*** Opening THE DATA ***
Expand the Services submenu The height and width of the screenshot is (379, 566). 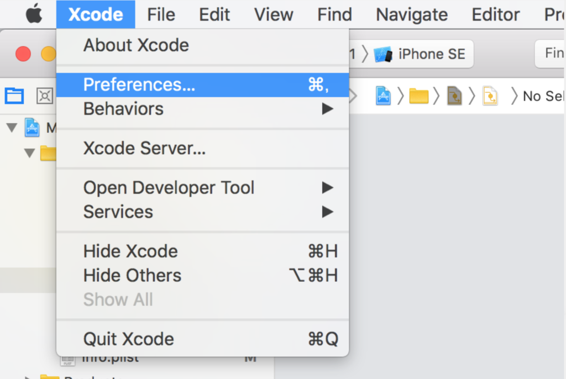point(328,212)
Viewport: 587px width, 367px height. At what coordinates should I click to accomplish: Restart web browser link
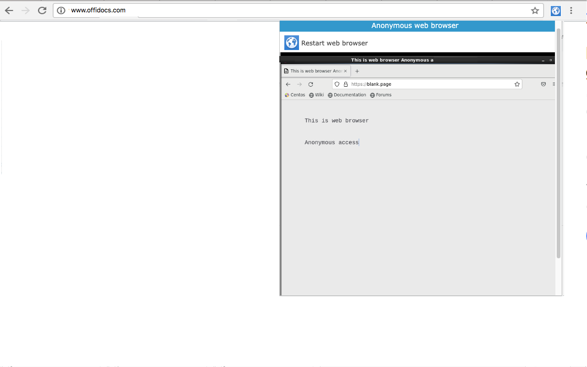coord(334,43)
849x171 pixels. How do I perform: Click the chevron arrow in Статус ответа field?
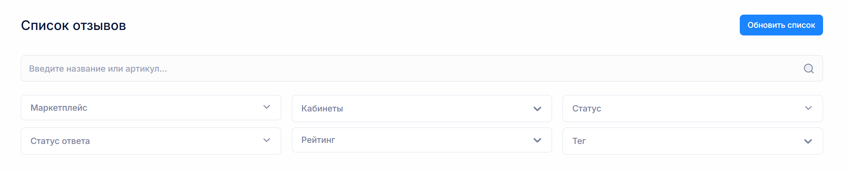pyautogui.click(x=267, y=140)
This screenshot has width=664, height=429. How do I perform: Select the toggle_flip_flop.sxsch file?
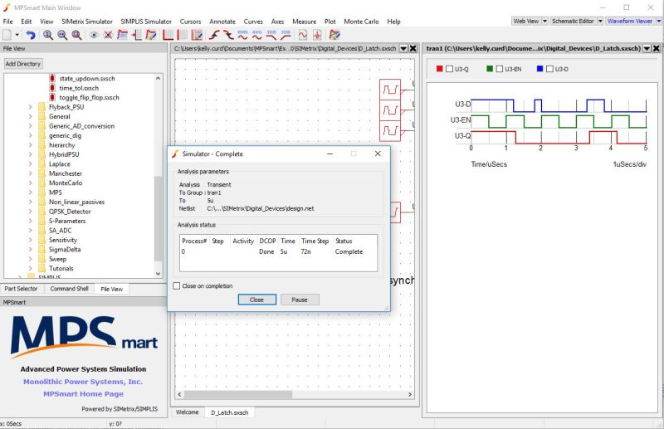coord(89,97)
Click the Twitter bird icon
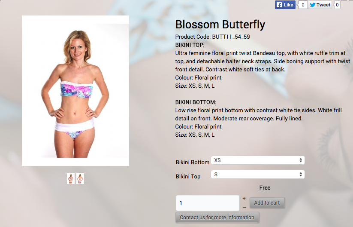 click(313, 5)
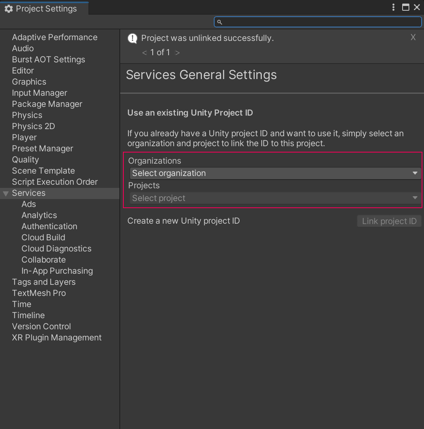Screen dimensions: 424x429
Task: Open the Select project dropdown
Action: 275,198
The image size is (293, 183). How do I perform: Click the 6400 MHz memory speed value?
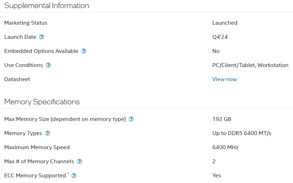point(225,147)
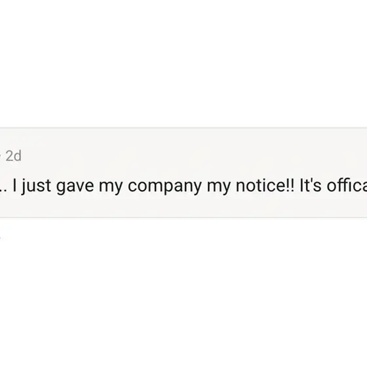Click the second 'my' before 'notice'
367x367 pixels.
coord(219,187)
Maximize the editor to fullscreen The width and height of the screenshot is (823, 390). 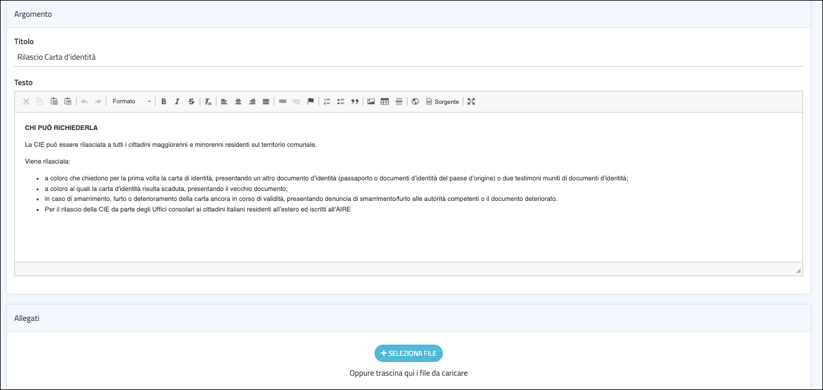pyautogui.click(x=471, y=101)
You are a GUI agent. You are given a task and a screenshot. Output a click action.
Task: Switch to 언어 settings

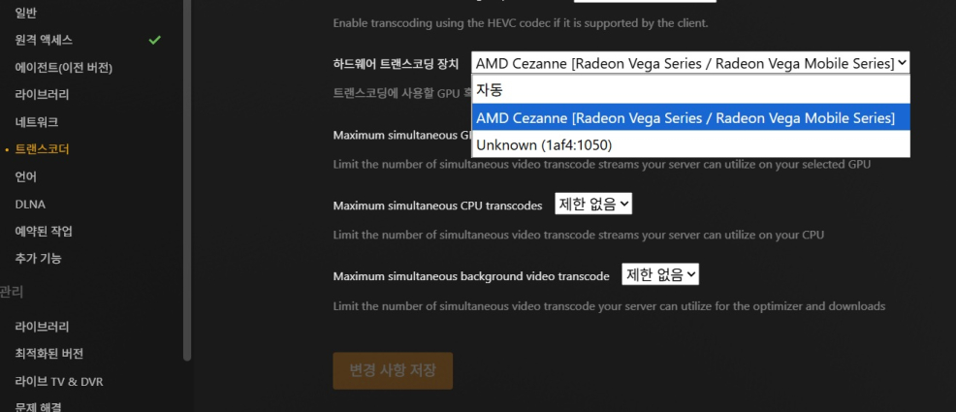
*** Closing THE DATA ***
WHAT THIS TASK INVOLVES: All lines from the one containing "You are a GUI" to the last line of the data above, both included, should be printed exactly, and the pictures should not appear.

ANSWER BOX:
You are a GUI agent. You are given a task and a screenshot. Output a click action.
Task: Switch to 언어 settings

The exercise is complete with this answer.